Monday, May 18, 2009

Launching The English Stories (A Cynthia Flood Post)

One strategy when facing an exciting but stressful prospect is -- not exactly denial, but displacement. As the launch for The English Stories got nearer and nearer, all my agitation about the book's quality and its probably dismal reception and the dreadful reviews to come (or, worse, the absence of any reviews) and the terrible sales and the snide remarks due from certain people -- all of that drained away into worry over the venue.

Convinced that I'd got carried away and invited far too many people for the space, again and again I ran a bunch of disaster fantasies. Annoyed guests leaving in a huff. Complaints from the hotel's other patrons. Serious discomfort for the elderly and disabled among those invited to my event. Not enough books for sale. Not enough food. Not enough chairs. By the afternoon of the event I was even fretting about vases, in case anyone brought flowers. . . .

Several anyones did -- irises, alstromeria, tulips, orchids, azaleas, all by chance in a palette of purples and pinks and mauves. They looked beautiful in their vases. There was a big crowd but just enough room, and a lot of noise so I had to Project Strongly as I read, and fine food, and lively conversation, and laughter, and a beautiful view of English Bay on a summer evening, and much general enthusiasm. Every single book got sold. Altogether it was a great evening, and timeless in that way things are when concentration on the Now is total.

So The English Stories have been launched. They're quite separate now, floating away, on currents over which I have no control. And early reactions are coming in. Surprising, some of them.

My literary education predated post-modernism by a chunk of years, and I've never been able to accept the notion that a writer has perhaps even less idea of what a text is about than any reader. (An analogy -- if I cook a cheese souffle for dinner and a guest says, "What a terrible fish stew you've made," it's hard to take that comment seriously. Yes, I know analogies don't make arguments all by themselves.)

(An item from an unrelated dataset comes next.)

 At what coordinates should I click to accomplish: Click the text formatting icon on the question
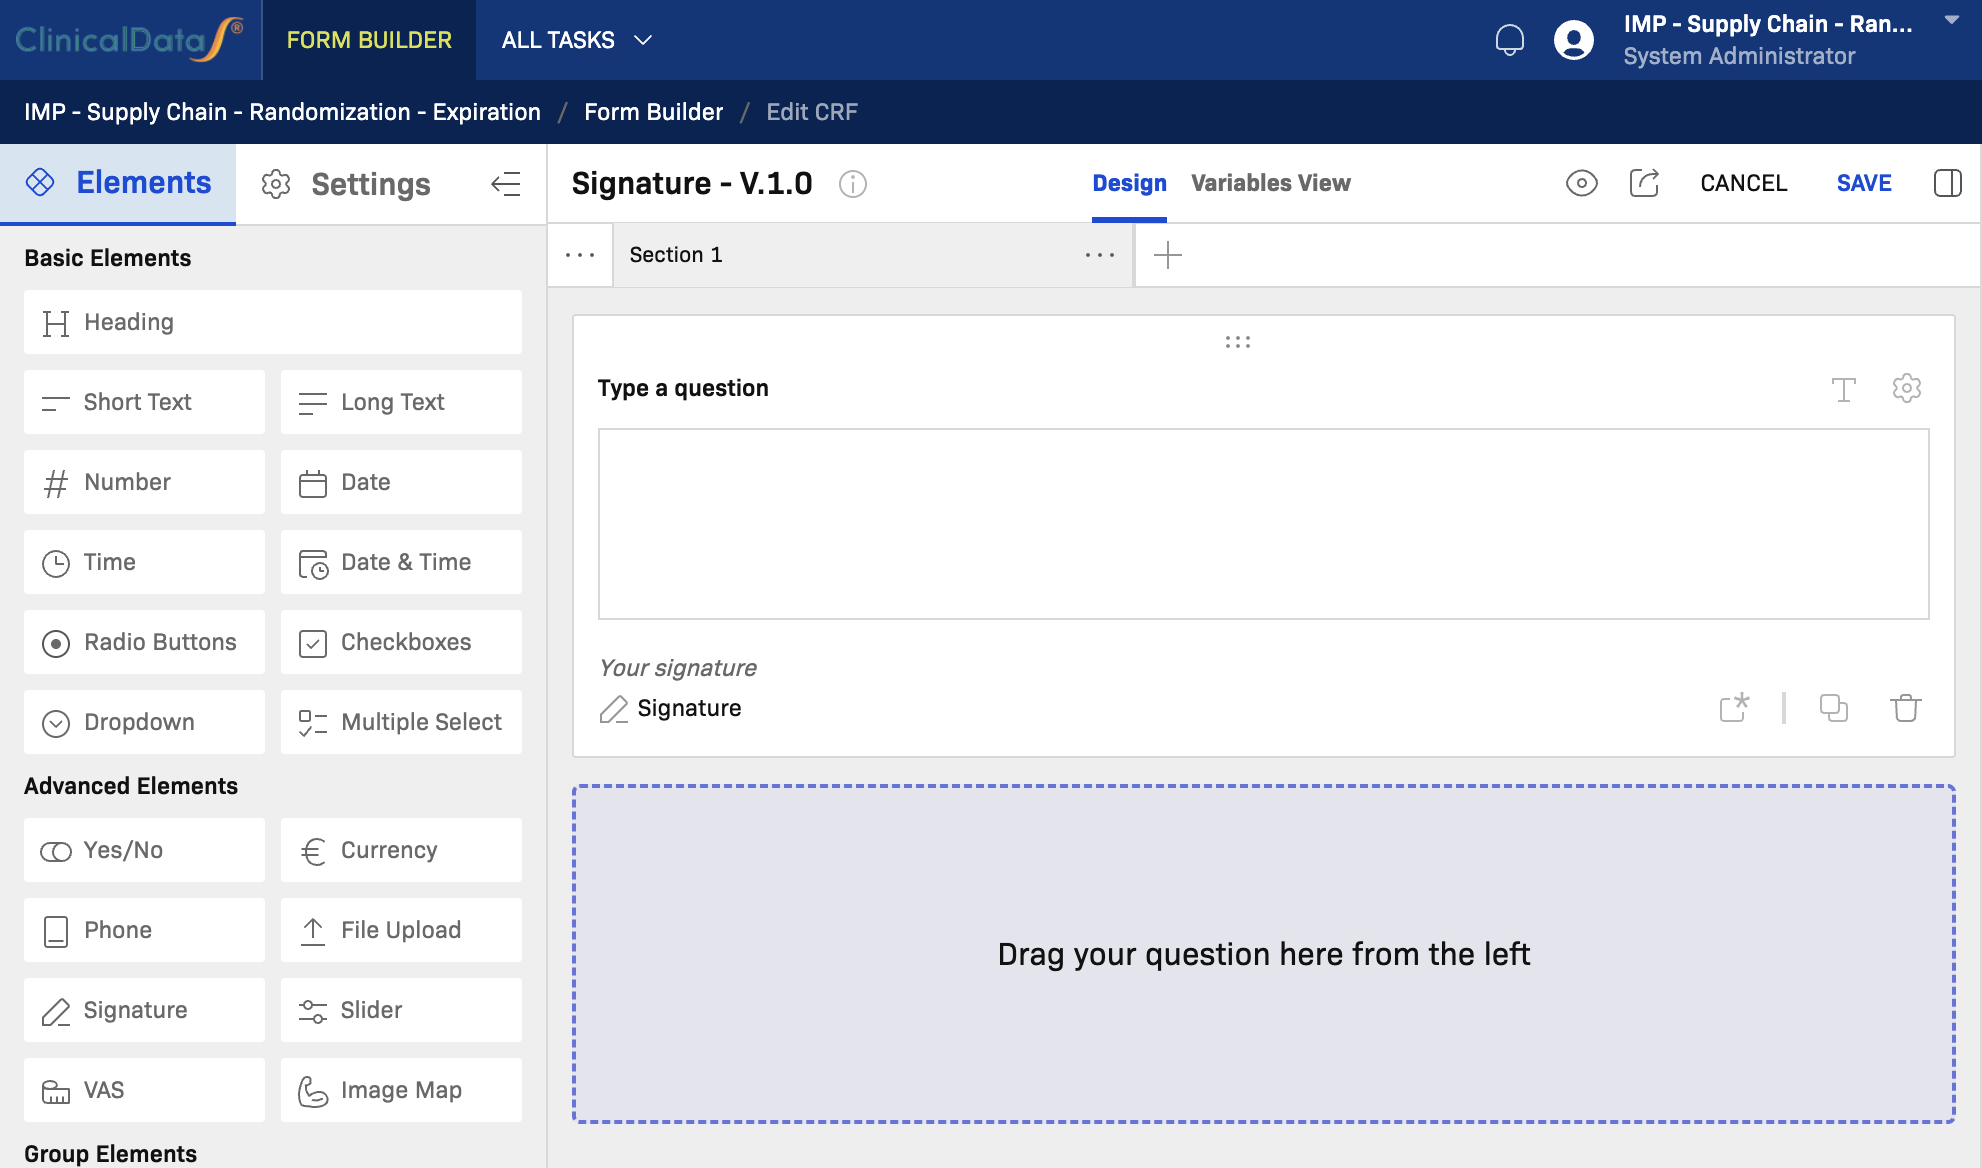[x=1845, y=389]
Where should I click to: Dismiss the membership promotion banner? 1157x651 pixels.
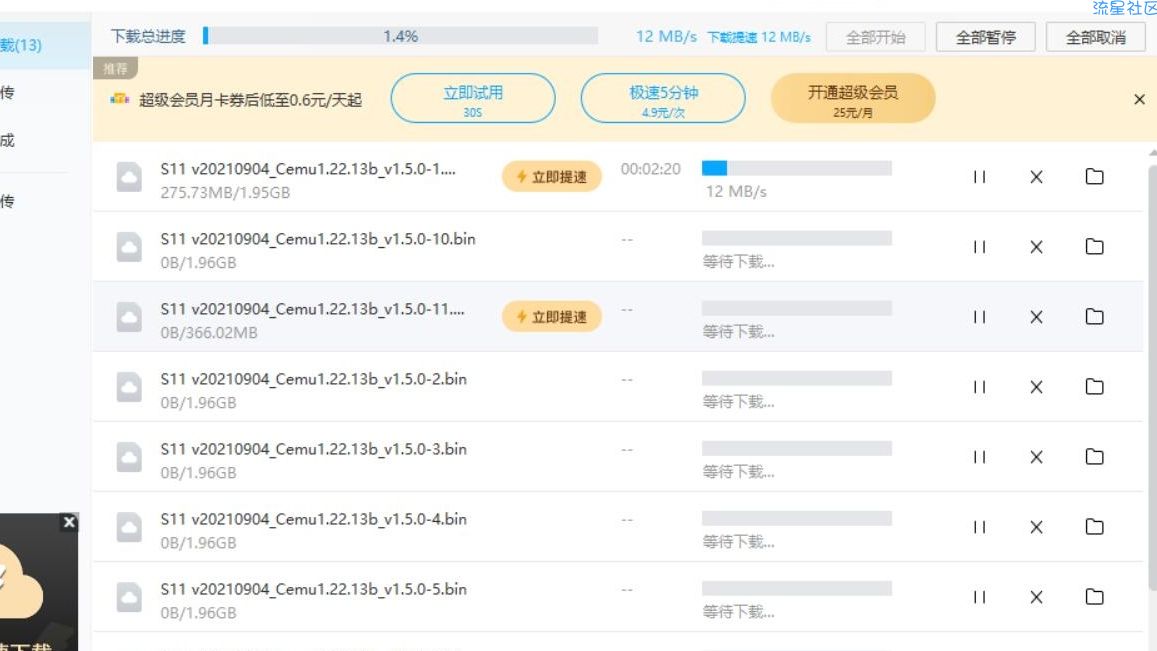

Still, it is true that a writer can learn a lot about what s/he's written by listening to what readers notice, what moves or upsets or interests or angers them, which characters they care for, what brings tears, which descriptions make them frown, which story endings they regret or are happy about. That's the agenda now for The English Stories -- discovery. It'll be interesting for sure.

1 comment:

undergroundstreams said...

Congratulations on a successful launch, Cynthia - I'm looking forward to reading the stories.